Records from a dataset
· · ·

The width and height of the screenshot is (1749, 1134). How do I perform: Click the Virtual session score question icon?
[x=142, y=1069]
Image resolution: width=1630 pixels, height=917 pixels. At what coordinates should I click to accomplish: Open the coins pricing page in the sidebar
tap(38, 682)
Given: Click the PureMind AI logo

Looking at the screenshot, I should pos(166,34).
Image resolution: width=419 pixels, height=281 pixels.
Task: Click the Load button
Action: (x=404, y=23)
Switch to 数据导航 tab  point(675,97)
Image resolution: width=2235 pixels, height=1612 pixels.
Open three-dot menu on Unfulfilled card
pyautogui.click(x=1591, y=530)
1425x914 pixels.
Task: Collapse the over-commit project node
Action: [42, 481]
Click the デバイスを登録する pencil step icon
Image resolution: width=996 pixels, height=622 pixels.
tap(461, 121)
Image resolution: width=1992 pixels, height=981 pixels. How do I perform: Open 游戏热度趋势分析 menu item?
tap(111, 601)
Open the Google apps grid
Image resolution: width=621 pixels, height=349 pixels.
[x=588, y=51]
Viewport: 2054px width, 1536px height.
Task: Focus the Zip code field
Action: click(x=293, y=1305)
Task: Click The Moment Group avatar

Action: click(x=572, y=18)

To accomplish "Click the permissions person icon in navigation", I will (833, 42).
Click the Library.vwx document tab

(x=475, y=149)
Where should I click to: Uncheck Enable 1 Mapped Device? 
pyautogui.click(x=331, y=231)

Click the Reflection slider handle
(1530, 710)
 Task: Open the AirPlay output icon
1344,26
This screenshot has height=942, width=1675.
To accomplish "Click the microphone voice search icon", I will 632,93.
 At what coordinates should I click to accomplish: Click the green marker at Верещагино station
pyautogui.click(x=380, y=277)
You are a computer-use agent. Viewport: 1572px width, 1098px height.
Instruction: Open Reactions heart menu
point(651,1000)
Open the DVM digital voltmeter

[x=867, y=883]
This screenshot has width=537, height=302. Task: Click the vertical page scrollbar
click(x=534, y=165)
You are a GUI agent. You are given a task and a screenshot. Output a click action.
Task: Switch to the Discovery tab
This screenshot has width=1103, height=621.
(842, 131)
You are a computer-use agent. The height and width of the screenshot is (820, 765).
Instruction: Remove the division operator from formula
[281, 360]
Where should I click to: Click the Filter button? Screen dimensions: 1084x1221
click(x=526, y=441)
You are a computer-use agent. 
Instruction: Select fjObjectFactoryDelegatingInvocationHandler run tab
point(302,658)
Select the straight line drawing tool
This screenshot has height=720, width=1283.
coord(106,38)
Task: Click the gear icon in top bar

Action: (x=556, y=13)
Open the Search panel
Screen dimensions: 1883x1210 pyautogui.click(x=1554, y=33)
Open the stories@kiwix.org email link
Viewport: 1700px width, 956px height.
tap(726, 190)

· · ·

» What the task asks:
Check each line of the data above for the word "agent" and copy the ones where it is found.

» Written solution:
You are a computer-use agent. Viewport: 1572px width, 1098px height.
You are a GUI agent. You are given a task and a screenshot. Output a click action.
You are a computer-use agent. The height and width of the screenshot is (820, 765).
You are a computer-use agent. 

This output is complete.